Como a advocacia pode ser colaborativa?
Gustavo Rocha,
2 de Fevereiro de 2010
Temos um bom exemplo através da rede Legal On Ramp onde apenas um escritório associado tem 14 mil membros com artigos, perguntas e respostas entre as vantagens de clientes e advogados e um trabalho protegido.
Como assim?
Ora, uma rede que congrega inúmeros escritórios e terceiros, formando uma verdadeira rede associativa, com benefícios para os próprios advogados e seus clientes.
Procura um advogado em Manaus e você está em São Paulo? Se o escritório pertencer a uma rede colaborativa, ele pode ter associados lá.

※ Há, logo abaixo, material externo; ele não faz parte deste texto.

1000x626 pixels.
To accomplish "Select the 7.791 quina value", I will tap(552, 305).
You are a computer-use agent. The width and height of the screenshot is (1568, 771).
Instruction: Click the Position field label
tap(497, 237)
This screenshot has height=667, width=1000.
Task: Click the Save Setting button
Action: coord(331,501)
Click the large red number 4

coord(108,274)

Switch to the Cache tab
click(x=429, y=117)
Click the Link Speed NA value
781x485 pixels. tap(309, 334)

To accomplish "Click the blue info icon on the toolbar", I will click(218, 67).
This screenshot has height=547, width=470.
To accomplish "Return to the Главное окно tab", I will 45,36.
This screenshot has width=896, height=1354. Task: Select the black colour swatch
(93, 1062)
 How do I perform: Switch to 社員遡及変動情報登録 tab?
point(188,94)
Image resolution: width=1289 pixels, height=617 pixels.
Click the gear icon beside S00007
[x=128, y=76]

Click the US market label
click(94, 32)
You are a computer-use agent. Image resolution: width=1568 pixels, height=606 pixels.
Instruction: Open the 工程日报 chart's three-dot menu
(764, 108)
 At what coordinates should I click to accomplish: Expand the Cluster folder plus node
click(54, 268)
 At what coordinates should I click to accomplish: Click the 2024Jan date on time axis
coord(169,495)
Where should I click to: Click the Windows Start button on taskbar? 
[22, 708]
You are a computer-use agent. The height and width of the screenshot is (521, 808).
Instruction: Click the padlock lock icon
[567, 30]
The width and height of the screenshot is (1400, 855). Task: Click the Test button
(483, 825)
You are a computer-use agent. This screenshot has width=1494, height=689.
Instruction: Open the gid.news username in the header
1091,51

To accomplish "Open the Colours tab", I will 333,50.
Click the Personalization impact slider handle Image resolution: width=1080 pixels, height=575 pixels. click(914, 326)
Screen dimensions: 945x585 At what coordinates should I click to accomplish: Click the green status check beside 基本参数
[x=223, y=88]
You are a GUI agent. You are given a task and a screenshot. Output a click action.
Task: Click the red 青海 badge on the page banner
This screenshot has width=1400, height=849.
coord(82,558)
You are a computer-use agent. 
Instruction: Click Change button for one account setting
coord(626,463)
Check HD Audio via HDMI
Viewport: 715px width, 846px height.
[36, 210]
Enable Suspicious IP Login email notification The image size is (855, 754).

Da mesma forma, uma rede colaborativa pode incrementar parcerias, fomentar negócios, desenvolver melhor os projetos e ações.
No Brasil temos alguns projetos neste sentido, mas as proporções americanas são interessantes fontes de inspiração.
Como você pensa em colaborar com os outros colegas?
- Para você a troca de idéias é dar idéias para concorrência?
- Para você dividir honorários em um processo é perda de dinheiro?
- Para você investir em uma rede social é perda de tempo?
Sugiro repensar estes valores.
Colaborar hoje é mais do que uma idéia. É uma questão de sobrevivência. Estamos vivendo a era das redes sociais. É uma era de trocas de informações, crescimento em conjunto, uma era de alianças estratégicas:
- Somos parceiros e não concorrentes;
- Somos a soma de idéias e não exclusividade e monopólio;
- Somos a multiplicação de projetos e divisão de dividendos ao invés do individualismo.
Pense e repense suas atitudes. O futuro do seu escritório e toda a advocacia depende disto: da sua visão, pensamento e, sobretudo, do verbo, da ação que você irá tomar!